'Repilo a obsessão de Cunha com meu nome', diz Renan

No Conselho de Ética, o presidente afastado da Câmara disse que uma denúncia contra Renan Calheiros 'está lá (no STF) há três anos e não é apreciada pelo pleno'

Isabela Bonfim e Ricardo Brito, O Estado de S.Paulo

19 de maio de 2016 | 19h05

Brasília - O presidente do Senado, Renan Calheiros (PMDB-AL), divulgou nota pública nesta quinta-feira, 19, contestando declarações do presidente afastado da Câmara, Eduardo Cunha (PMDB-RJ), que criticou a demora do julgamento do colega de partido no Supremo Tribunal Federal (STF).

"Repilo a obsessão do deputado Eduardo Cunha com meu nome. Ela não encontra razões jurídicas ou políticas. Todas as citações que me envolvem são calçadas em "ouvi dizer" ou avaliações subjetivas", escreveu o senador.

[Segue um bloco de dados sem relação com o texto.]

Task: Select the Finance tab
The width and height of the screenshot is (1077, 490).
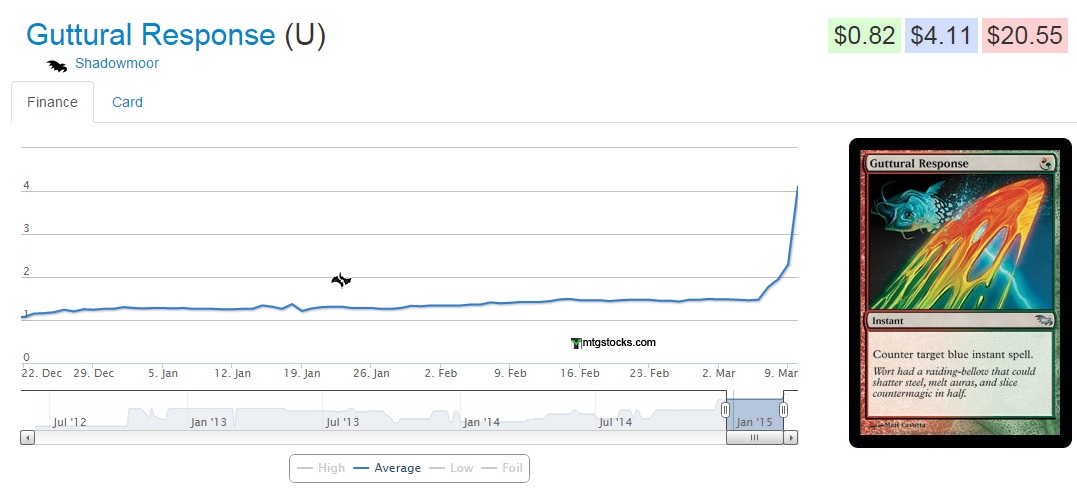Action: click(52, 102)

Mais cedo, em seu depoimento no Conselho de Ética, Cunha havia dito que há "seletividade" do STF na análise dos casos. "É muita estranha a seletividade e celeridade dos processos contra mim quando, por exemplo, uma denúncia contra o presidente do Senado está lá há três anos e não é apreciada pelo pleno", disse Cunha.

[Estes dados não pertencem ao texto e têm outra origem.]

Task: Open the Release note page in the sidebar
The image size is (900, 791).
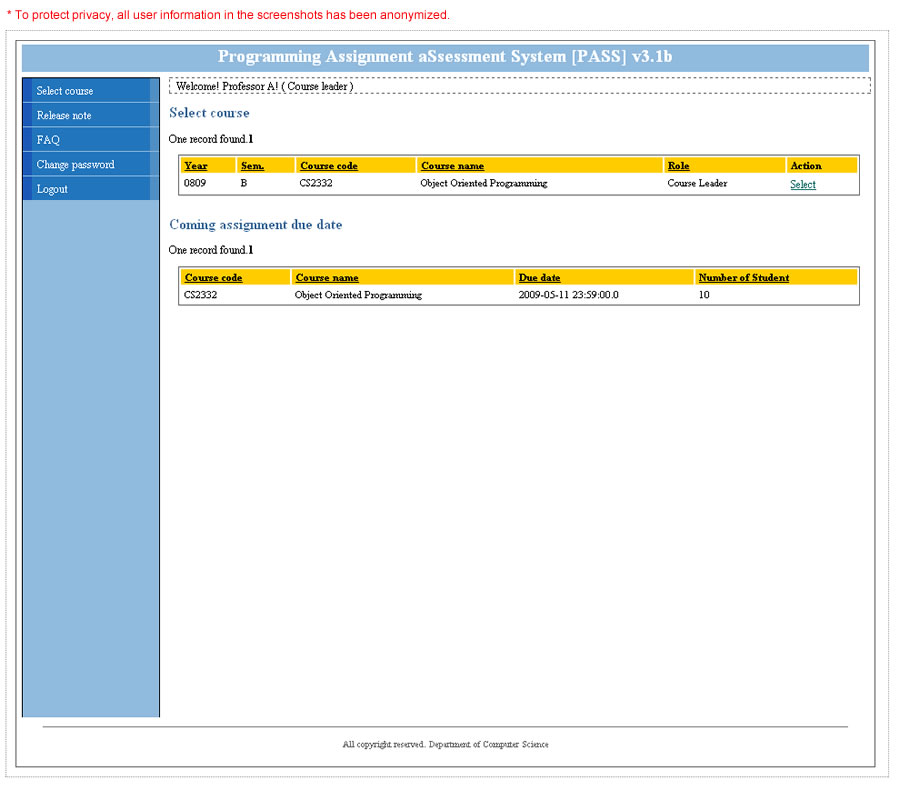Action: pos(64,116)
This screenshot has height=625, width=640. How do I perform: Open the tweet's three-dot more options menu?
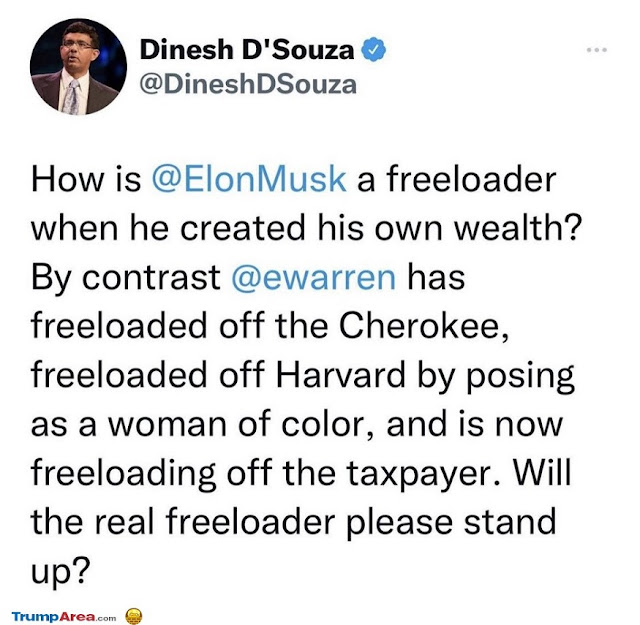pos(597,49)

De acordo com Renan, as denúncias subsequentes do escândalo de que ele pagava pensão alimentícia com recursos de uma empreiteira são falsas. Na nota, ele defende que foi o próprio solicitante da apuração e entregou, voluntariamente, documentos sigilosos.

"Demonstrei que todos os meus recursos têm origem identificada e lícita. A própria perícia atestou a autenticidade material dos documentos e nada afirmou quanto à questão ideológica", escreveu. Renan foi denunciado por peculato, falsidade ideológica e uso de documentos falsos.

O presidente do Senado disse ainda que é "o maior interessado na elucidação dos fatos" e afirmou que está disponível para prestar esclarecimentos.